Langsam trat er auf den Weg und hob seine Waffen. Der Ganger hatte kurz in die andere Richtung geblickt und sah sich nun mit zwei grosskalibrigen Pistolen konfrontiert. Er blickte in Sammy’s graue Augen und erstarrte. „Sag Lebwohl,“ flüsterte Sammy und drückte ab.

„Woher kam das?“ schrie jemand. Sammy wirbelte herum und erwischte einen weiteren Ganger, der zwischen den Geröllhaufen hervortrat. Mit einem gurgelnden Schrei kippte er nach hinten um.

„Jetzt hab ich dich, du Schwein,“ sagte eine hasserfüllte Stimme hinter ihm. „Los, dreh dich um! Ich will dein Gesicht sehen, wenn du stirbst!“ Sammy lächelte kalt und drehte sich langsam um. „Wirf deine Knarren weg! Los!“ Sammy tat nichts dergleichen. Bedächtig steckte er sie in ihre Holster zurück. „Was lachst du so dämlich?“ Sammy deutete mit einer knappen Kinnbewegung auf einen Punkt hinter dem Ganger: „Dreh dich mal um.“ Der andere verzog sein Gesicht: „Hältst du mich wirklich für so bl...“ Der Rest des Satzes ging im Donnern von Chucks Schrotflinte unter.

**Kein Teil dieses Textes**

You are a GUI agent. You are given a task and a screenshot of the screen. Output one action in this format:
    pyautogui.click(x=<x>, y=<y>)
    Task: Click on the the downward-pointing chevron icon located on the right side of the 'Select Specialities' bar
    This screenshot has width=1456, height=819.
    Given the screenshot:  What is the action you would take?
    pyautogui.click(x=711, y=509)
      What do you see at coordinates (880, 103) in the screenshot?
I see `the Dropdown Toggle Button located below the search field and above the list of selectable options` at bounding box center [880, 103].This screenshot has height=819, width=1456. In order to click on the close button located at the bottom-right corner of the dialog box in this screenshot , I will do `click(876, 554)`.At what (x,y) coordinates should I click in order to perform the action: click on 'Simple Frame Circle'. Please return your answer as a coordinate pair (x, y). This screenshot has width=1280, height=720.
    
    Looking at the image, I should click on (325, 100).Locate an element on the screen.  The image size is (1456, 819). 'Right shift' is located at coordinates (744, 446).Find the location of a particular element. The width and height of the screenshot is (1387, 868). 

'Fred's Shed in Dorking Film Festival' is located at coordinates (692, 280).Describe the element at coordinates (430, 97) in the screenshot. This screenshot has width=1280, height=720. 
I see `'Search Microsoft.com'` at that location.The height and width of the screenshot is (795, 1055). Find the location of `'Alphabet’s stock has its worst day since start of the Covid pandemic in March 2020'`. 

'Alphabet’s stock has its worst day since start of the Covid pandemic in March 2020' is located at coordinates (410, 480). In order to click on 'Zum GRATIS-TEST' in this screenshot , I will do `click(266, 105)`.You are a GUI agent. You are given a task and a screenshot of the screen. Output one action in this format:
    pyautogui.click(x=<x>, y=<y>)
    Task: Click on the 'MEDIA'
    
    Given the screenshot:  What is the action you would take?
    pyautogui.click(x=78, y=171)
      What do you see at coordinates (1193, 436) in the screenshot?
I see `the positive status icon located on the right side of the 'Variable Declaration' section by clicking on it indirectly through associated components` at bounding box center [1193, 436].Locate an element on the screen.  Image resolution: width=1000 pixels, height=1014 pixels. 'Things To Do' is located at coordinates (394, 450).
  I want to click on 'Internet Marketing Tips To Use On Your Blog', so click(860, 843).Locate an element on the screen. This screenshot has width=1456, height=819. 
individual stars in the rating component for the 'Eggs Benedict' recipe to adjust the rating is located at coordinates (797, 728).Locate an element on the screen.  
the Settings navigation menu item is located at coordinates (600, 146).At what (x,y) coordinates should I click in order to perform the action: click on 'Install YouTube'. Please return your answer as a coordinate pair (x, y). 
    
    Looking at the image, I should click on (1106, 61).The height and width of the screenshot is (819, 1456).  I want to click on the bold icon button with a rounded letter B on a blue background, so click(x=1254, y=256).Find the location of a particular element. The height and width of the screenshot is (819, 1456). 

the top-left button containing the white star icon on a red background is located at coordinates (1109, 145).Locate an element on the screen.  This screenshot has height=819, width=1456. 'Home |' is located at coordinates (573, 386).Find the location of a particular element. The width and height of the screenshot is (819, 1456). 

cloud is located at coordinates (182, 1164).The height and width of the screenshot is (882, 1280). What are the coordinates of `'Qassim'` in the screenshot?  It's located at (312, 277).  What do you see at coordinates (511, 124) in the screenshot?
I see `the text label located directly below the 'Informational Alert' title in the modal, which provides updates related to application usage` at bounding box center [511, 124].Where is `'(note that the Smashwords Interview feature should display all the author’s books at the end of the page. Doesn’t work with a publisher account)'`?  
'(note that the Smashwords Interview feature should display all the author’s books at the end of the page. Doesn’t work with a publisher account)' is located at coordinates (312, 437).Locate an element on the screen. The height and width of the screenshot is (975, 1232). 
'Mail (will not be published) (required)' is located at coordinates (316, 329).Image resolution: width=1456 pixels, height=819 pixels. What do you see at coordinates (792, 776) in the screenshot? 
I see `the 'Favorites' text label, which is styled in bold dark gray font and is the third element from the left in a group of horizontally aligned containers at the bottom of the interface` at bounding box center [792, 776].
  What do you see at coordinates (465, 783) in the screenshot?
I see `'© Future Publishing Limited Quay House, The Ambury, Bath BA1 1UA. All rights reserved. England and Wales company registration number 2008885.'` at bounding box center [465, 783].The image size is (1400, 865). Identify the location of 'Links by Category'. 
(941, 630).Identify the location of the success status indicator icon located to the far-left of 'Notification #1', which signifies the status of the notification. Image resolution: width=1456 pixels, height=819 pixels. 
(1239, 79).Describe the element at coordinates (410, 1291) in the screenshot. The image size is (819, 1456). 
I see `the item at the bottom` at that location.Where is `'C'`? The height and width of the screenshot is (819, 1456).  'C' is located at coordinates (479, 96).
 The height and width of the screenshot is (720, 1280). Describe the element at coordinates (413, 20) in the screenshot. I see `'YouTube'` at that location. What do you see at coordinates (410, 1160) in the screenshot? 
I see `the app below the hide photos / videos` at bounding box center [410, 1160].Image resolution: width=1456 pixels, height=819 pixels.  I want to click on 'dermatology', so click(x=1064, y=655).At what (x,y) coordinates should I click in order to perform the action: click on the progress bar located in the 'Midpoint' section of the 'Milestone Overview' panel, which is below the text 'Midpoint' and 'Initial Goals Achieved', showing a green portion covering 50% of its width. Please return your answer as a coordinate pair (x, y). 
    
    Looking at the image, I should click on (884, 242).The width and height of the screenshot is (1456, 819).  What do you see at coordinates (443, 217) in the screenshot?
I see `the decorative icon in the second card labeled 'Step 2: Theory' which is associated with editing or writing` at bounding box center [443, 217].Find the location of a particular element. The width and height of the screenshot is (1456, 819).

„Zur rechten Zeit,“ meinte Sammy lakonisch. Chuck grinste schief: „Bedank dich später. Warum wolltest du mich sprechen?“ Sammy Grey-Eyes hakte die Daumen in seinen Gürtel ein: „Ich weiss, wo es massig Archäotechnologie zu finden gibt.“ Chucks Kiefer sackte herunter. „Wie viel?“

„Genug, um für lange Zeit im Uphive leben zu können. Wenn wir Glück haben, reicht es sogar fürs Penthive,“ erklärte Sammy lächelnd. Chuck fuhr sich durchs Haar. „Mann, dann könnte ich endlich aus diesem stinkenden Loch verschwinden. Was hast du vor?“ Sammy kratzte sich am Kinn. „Die Gang muss wieder zusammenkommen. Nur so haben wir eine Chance.“ Er machte eine kurze Pause. „Phil ist drüben in Dead End Pass. Danach müssen wir weiterschauen.“ Chuck nickte: „Ich bin dabei.“ Lachend fügte er hinzu: „Sammy Grey-Eyes und die Sumphole Scavengers sind wieder im Geschäft.“

Ein paar Meter entfernt hatte Pharsti das Geschehen beobachtet. Den Mann namens Chuck hatte sie erkannt. Er war seit ihrer Kindheit Arbeiter auf ihrem Hof gewesen. Sie fasste sich an den Kopf. Sammy Grey-Eyes. Sumphole Scavengers. Namen, die ihr irgendwie bekannt vorkamen. Sie nahm sich vor, ihren Vater danach zu fragen.